◆ WHAT YOU HAVE TO DO
The records below hold a stretch from the line with "Click the phrase" through the line with "Task: Open the Live Sound menu"; return exactly those lines, ends included, and nothing more.

Stored data:
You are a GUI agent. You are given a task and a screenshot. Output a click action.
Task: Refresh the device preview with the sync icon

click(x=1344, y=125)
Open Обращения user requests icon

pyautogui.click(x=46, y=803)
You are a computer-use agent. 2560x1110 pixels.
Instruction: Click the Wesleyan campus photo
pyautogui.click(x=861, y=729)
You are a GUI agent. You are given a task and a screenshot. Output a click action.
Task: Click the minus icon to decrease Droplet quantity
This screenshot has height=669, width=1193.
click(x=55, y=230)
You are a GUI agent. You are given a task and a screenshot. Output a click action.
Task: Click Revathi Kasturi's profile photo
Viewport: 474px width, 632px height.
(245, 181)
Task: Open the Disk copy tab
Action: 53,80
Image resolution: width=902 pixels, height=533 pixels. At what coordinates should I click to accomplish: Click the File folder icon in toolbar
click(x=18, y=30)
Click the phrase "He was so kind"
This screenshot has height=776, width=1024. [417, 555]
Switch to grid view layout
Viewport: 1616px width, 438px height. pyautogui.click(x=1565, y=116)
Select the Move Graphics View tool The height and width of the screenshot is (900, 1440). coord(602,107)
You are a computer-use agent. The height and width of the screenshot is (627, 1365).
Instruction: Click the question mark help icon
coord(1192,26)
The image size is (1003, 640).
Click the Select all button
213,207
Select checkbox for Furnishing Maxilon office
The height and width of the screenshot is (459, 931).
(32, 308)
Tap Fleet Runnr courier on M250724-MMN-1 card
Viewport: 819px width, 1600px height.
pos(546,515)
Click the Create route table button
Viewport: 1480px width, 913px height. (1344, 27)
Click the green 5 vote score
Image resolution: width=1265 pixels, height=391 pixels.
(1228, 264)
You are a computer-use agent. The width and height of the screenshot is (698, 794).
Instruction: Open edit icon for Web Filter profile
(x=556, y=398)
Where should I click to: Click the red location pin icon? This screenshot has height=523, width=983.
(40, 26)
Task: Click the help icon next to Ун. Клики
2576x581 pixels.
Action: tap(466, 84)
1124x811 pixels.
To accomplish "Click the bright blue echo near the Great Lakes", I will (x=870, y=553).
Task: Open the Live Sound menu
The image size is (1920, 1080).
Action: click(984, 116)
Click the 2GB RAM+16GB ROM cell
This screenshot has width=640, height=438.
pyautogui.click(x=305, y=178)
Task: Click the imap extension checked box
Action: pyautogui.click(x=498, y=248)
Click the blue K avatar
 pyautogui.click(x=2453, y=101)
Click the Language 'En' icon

◆ SOLUTION
Click the phrase "He was so kind"
This screenshot has height=776, width=1024. [417, 555]
Switch to grid view layout
Viewport: 1616px width, 438px height. pyautogui.click(x=1565, y=116)
Select the Move Graphics View tool The height and width of the screenshot is (900, 1440). coord(602,107)
You are a computer-use agent. The height and width of the screenshot is (627, 1365).
Instruction: Click the question mark help icon
coord(1192,26)
The image size is (1003, 640).
Click the Select all button
213,207
Select checkbox for Furnishing Maxilon office
The height and width of the screenshot is (459, 931).
(32, 308)
Tap Fleet Runnr courier on M250724-MMN-1 card
Viewport: 819px width, 1600px height.
pos(546,515)
Click the Create route table button
Viewport: 1480px width, 913px height. (1344, 27)
Click the green 5 vote score
Image resolution: width=1265 pixels, height=391 pixels.
(1228, 264)
You are a computer-use agent. The width and height of the screenshot is (698, 794).
Instruction: Open edit icon for Web Filter profile
(x=556, y=398)
Where should I click to: Click the red location pin icon? This screenshot has height=523, width=983.
(40, 26)
Task: Click the help icon next to Ун. Клики
2576x581 pixels.
Action: tap(466, 84)
1124x811 pixels.
To accomplish "Click the bright blue echo near the Great Lakes", I will (x=870, y=553).
Task: Open the Live Sound menu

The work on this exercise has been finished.